WHAT YOU ARE ASKED TO DO
When a line below holds the string "agent", show that line.

RECORDS FOR THE TASK

═══

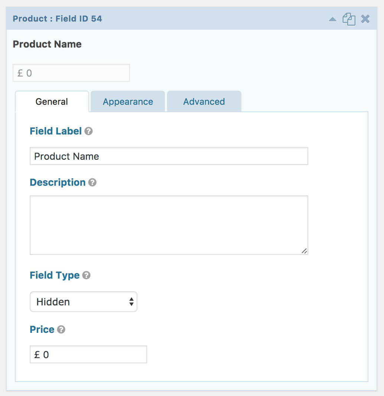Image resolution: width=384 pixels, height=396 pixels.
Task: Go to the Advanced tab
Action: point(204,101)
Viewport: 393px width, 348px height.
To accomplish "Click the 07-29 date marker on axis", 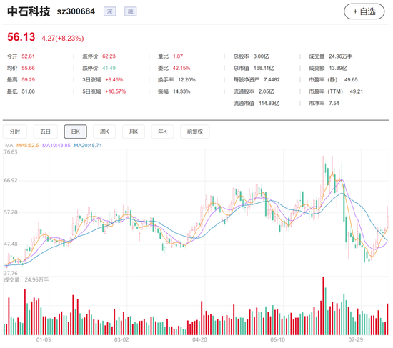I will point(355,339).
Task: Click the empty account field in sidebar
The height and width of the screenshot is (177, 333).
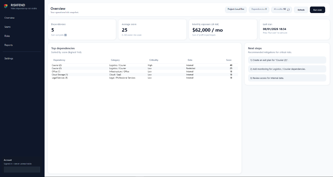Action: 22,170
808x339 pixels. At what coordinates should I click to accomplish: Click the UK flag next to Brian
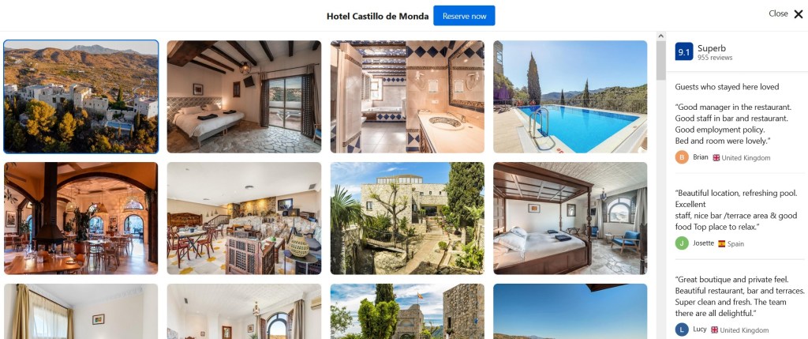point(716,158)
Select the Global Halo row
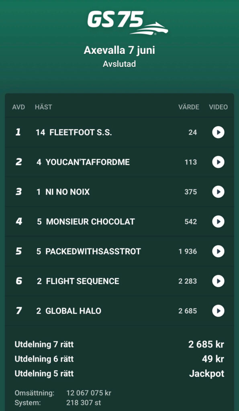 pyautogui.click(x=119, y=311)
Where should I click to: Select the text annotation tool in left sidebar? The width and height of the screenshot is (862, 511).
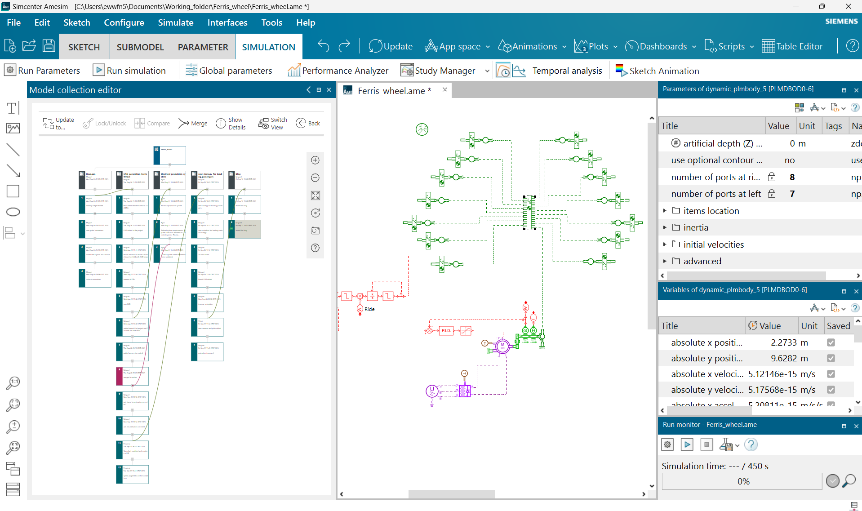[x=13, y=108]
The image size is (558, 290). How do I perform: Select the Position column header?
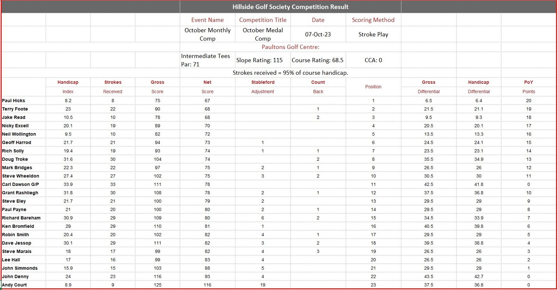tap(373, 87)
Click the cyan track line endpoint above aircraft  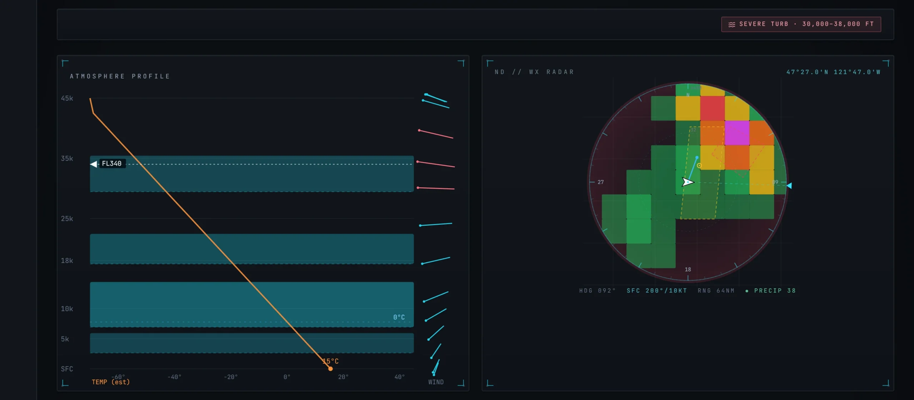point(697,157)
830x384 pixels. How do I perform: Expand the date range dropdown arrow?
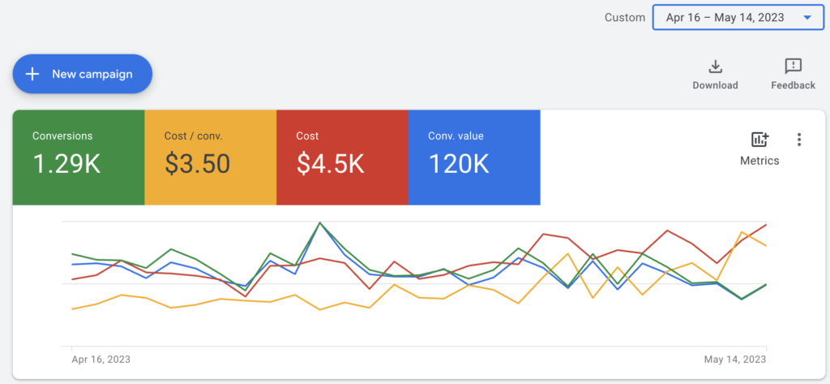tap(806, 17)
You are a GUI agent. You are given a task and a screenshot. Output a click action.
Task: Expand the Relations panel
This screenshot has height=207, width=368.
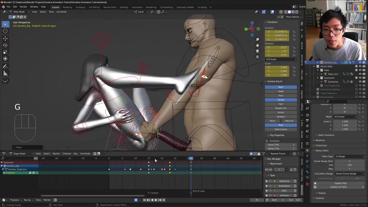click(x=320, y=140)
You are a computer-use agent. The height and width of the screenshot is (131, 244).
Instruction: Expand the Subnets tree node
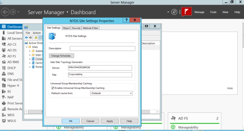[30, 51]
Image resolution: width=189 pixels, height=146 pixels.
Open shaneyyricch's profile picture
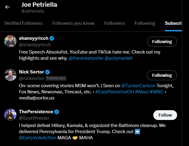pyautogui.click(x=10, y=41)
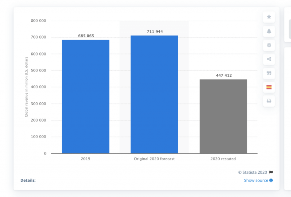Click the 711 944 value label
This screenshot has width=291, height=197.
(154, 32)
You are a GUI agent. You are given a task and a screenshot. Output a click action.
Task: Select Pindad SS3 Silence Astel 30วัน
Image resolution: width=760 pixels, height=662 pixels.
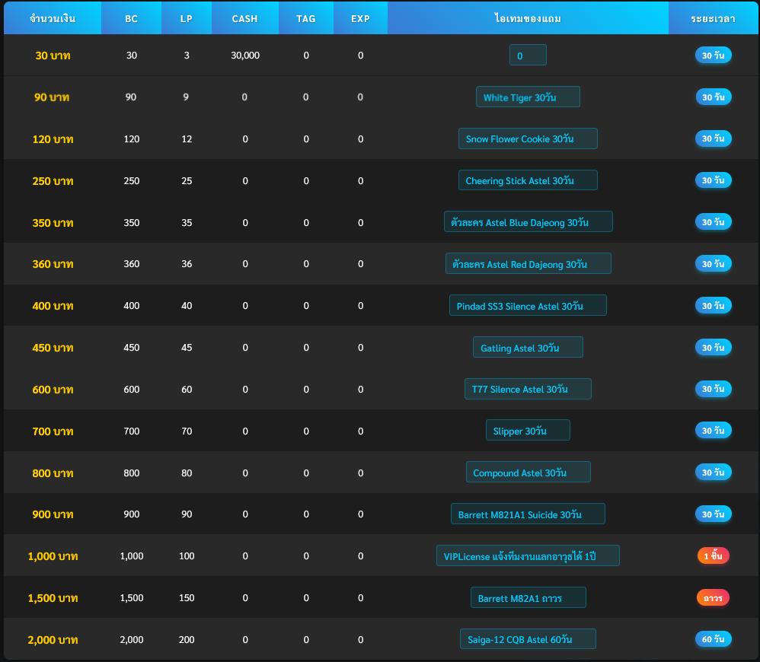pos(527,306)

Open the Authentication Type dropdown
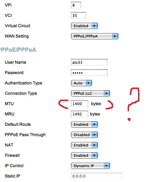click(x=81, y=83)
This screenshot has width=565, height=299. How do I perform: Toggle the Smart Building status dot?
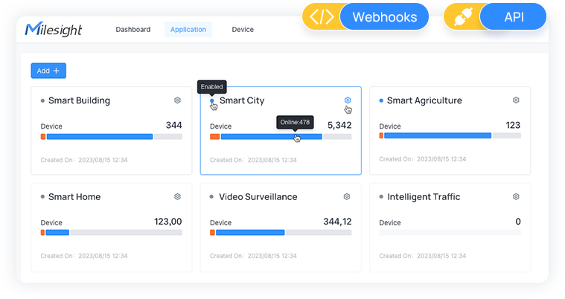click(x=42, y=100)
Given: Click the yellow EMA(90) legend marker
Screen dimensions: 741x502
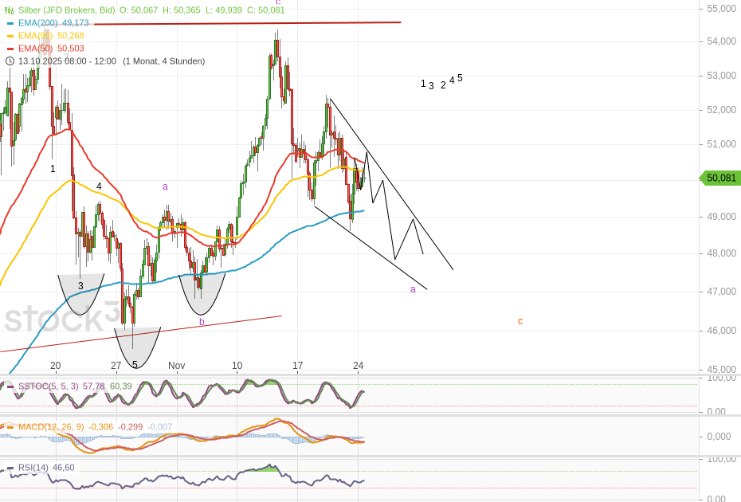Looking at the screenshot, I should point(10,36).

═══

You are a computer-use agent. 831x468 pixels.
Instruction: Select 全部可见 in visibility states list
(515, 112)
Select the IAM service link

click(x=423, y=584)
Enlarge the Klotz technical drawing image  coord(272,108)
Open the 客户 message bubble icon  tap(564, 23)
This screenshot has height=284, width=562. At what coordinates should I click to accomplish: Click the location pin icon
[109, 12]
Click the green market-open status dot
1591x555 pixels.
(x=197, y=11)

═══

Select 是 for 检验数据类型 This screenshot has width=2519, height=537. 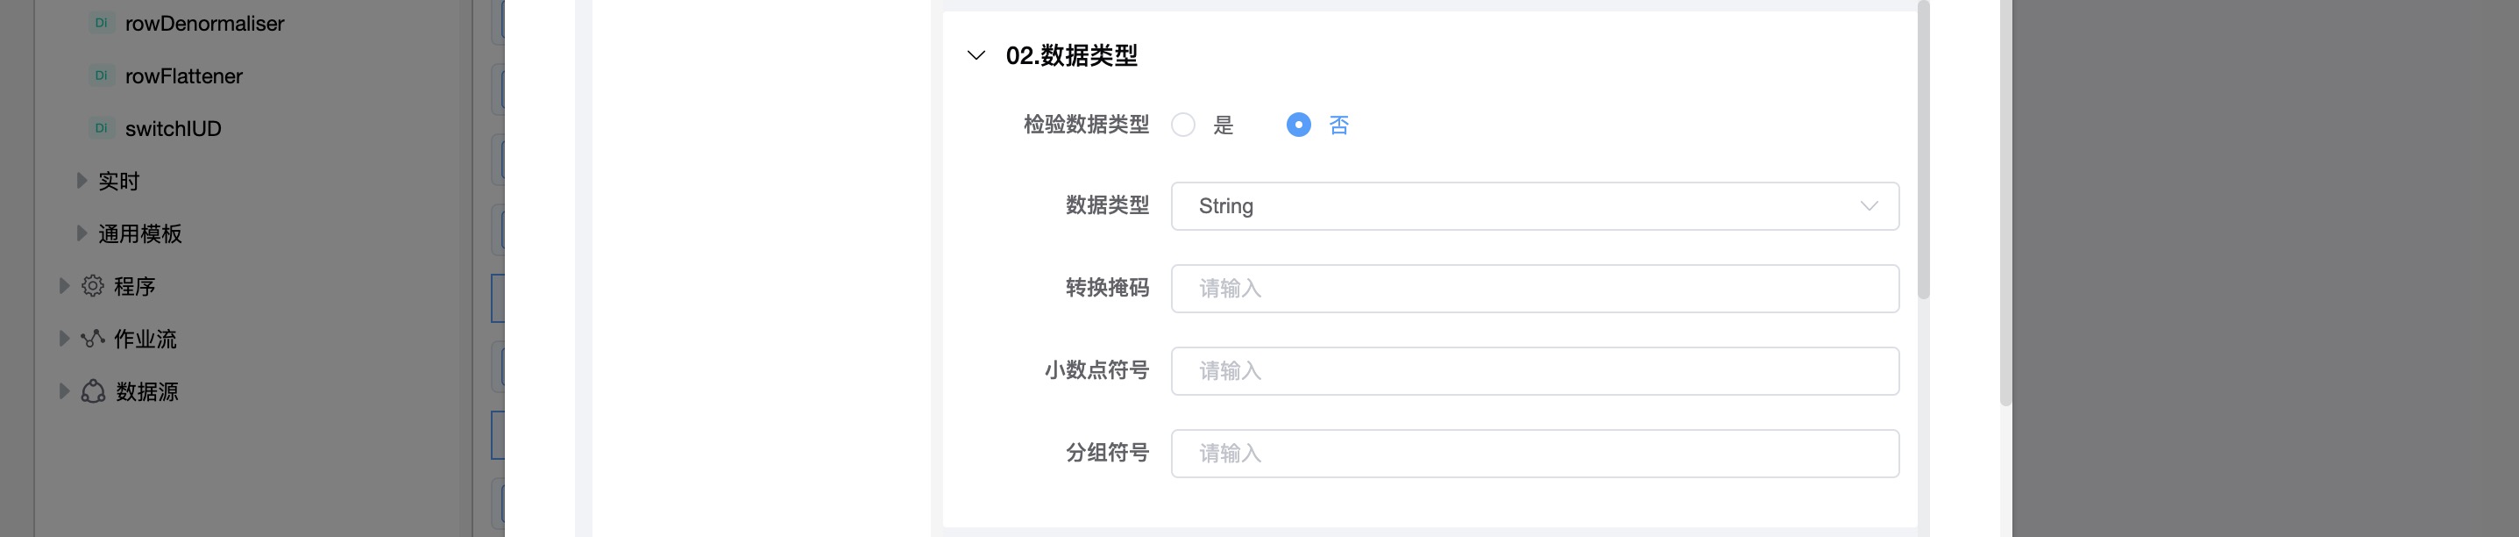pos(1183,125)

═══

REPLY TO THE EXERCISE
You are a GUI agent. You are given a task and a screenshot. Output a click action.
You are a computer-use agent. The height and width of the screenshot is (131, 244).
You are a GUI agent. You are given a task and a screenshot. Output a click action.
You are a computer-use agent. 831x468 pixels.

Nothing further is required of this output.